Lisbeth Knudsen (born 1953) is a Danish journalist and newspaper editor. After earning a degree in journalism in 1975, she worked in the editorial office of Berlingske Tidende. By 1986, she had become editor of the paper's Sunday edition. Subsequent posts included editor-in-chief of the Social Democratic newspaper Det fri Aktuelt (1993), news director for the Danish broadcaster Danmarks Radio (1998), editor-in-chief of Berlingske Tidende, and from 2015 director of Altinget and Mandag Morgen. In January 2016, she was appointed chair of the Royal Danish Theatre and has since served on the boards of several other companies and organizations.

==Early life and family==
Born on 7 June 1953 in the Copenhagen district of Frederiksberg, Lisbeth Knudsen was the daughter of the manufacturer Sven Arne Knudsen and his wife Ruth née Buch. After matriculating from high school, she attended The Danish School of Journalism in Aarhus, graduating in 1975. From 1976, she enjoyed a partnership with the politician Peter Valenius until his death in 2016.

==Career==
On graduating in 1975, she took up employment at Berlingske Tidende which had contributed to her training. After two years as a reporter, she was promoted to head of the paper's editorial office in Christiansborg Palace, the seat of the Danish Parliament. In 1984, she became editor of the business supplement and from 1986 she served as a member of the editorial board. She was appointed editor of the paper's Sunday edition in 1988.
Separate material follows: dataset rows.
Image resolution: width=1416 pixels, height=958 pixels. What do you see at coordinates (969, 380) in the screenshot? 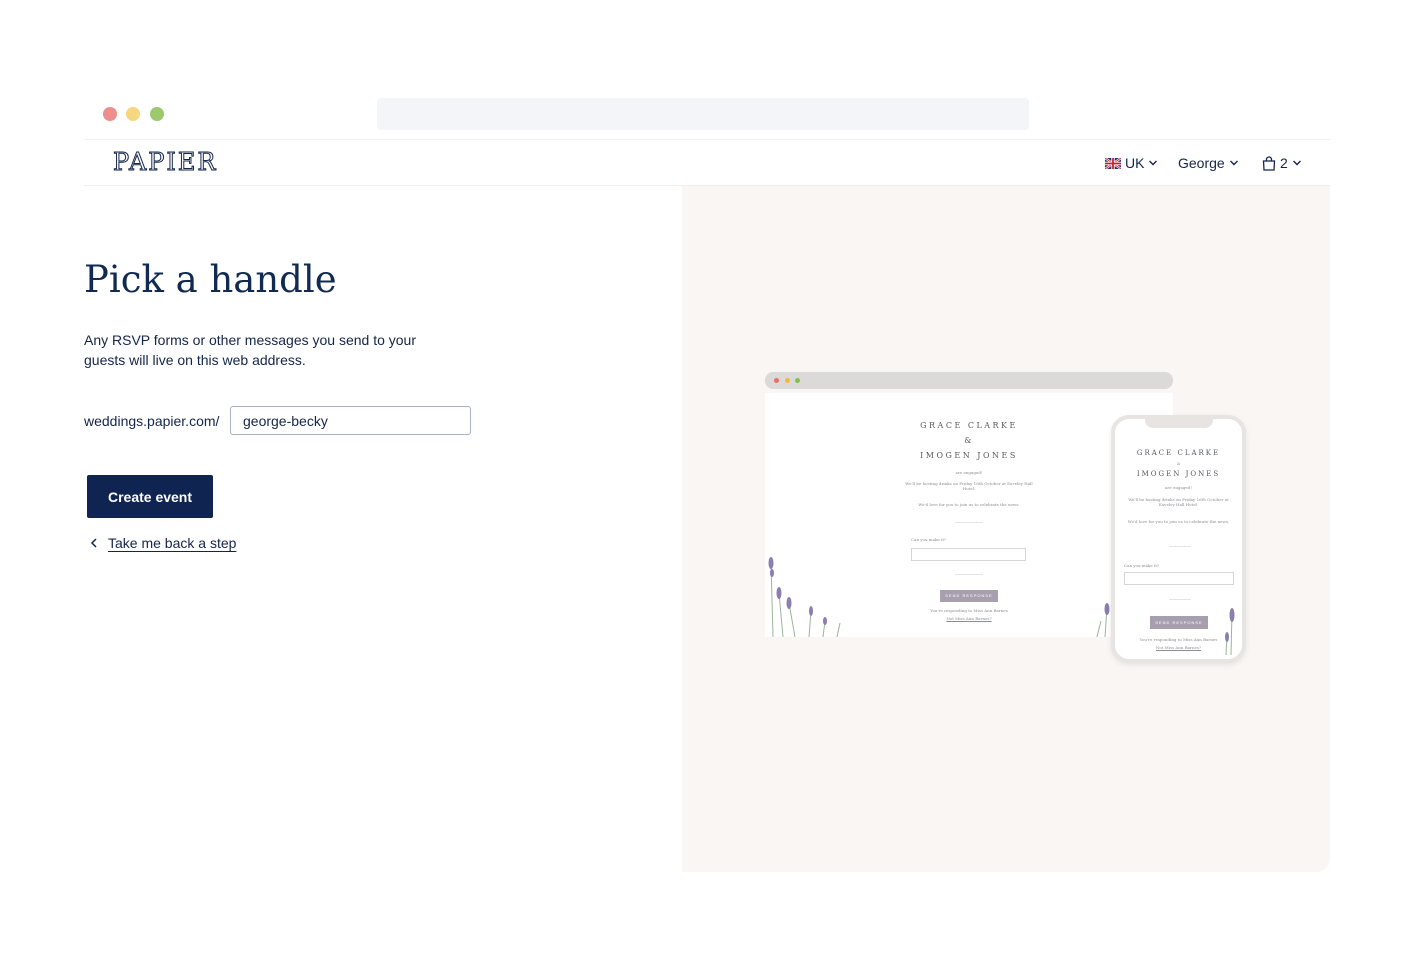
I see `mockup-browser-bar` at bounding box center [969, 380].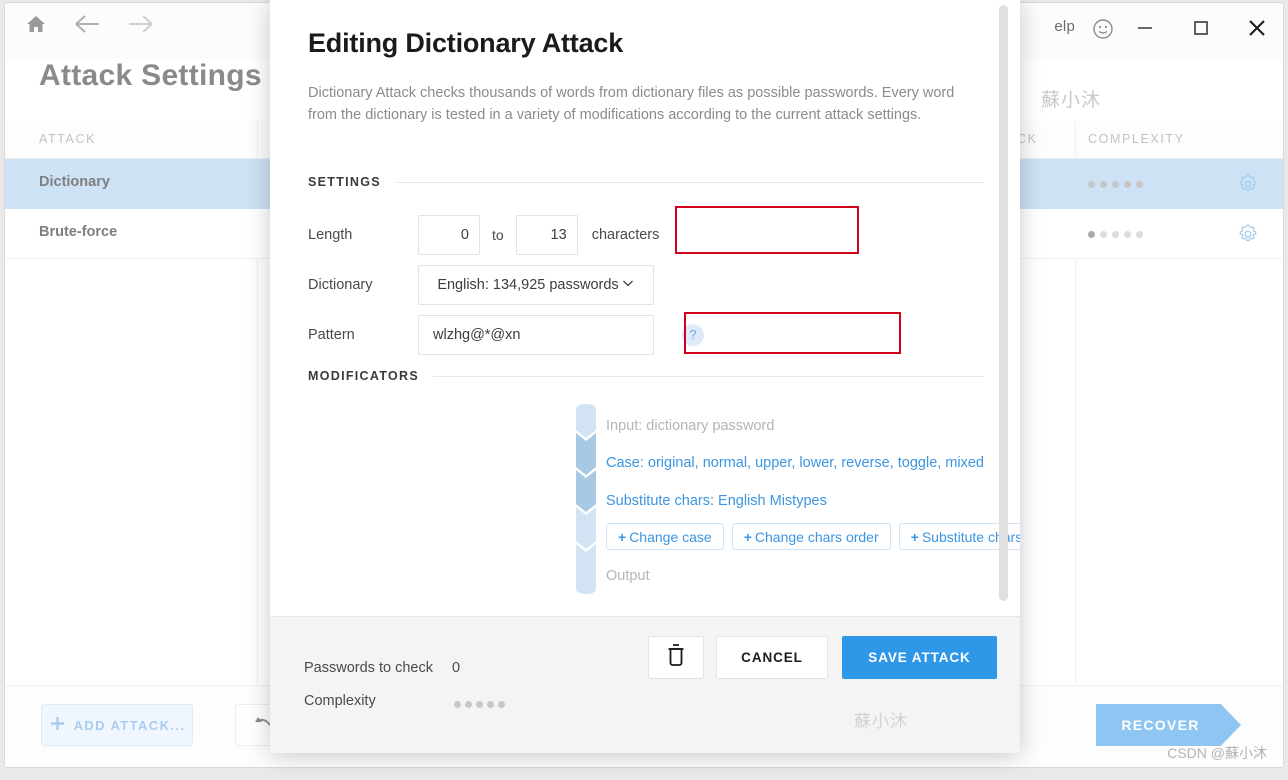 This screenshot has width=1288, height=780. I want to click on length-label: Length, so click(330, 235).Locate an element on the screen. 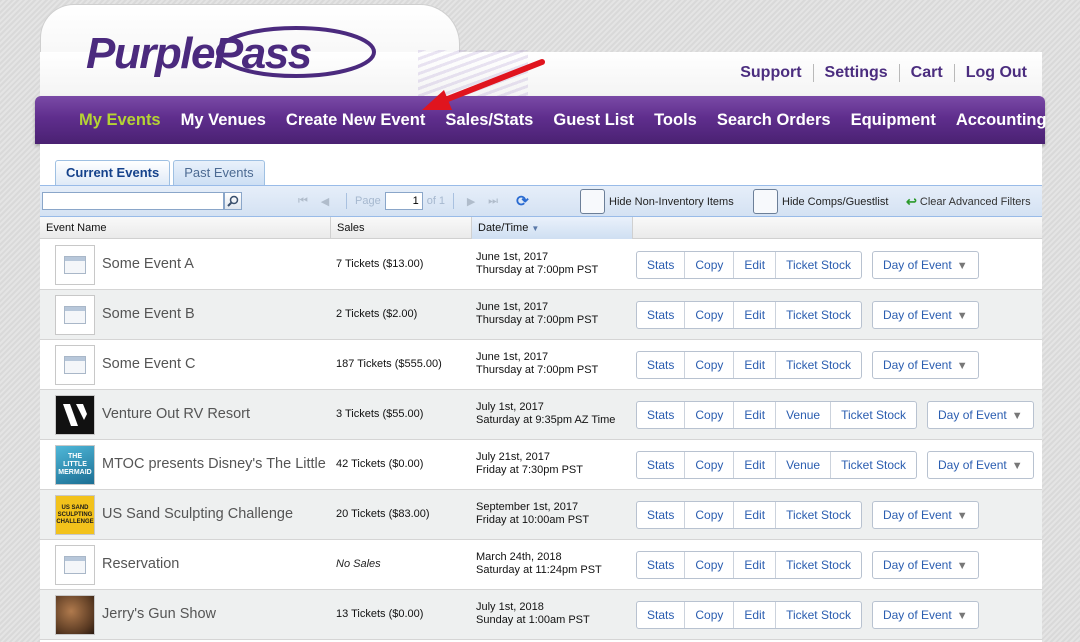 The image size is (1080, 642). event-name: Reservation is located at coordinates (216, 564).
During this period, Knudsen also played an active role in the Danish Union of Journalists where she hoped in 1984 to become chair but lost to the left-wing candidate Tove Hygum Jakobsen. In 1990, she left Berlingske Tidende to join the union-oriented newspaper Det Fri Aktuelt where she became managing director and editor-in-chief in 1993.

In 1998, Knudsen was appointed director of news at Danmarks Radio with responsibility for both radio and television news. As a result of restructuring, the posting was discontinued in 2006. In April 2007, she became editor-in-chief of Berlingske Tidende as well as head of Berlingske Media. She had to retired from the post in 2015 when the Belgian concern De Persgroep acquired the company.

In January 2016, she was appointed chair of the Royal Danish Theatre and has since served on the boards of several other companies and organizations.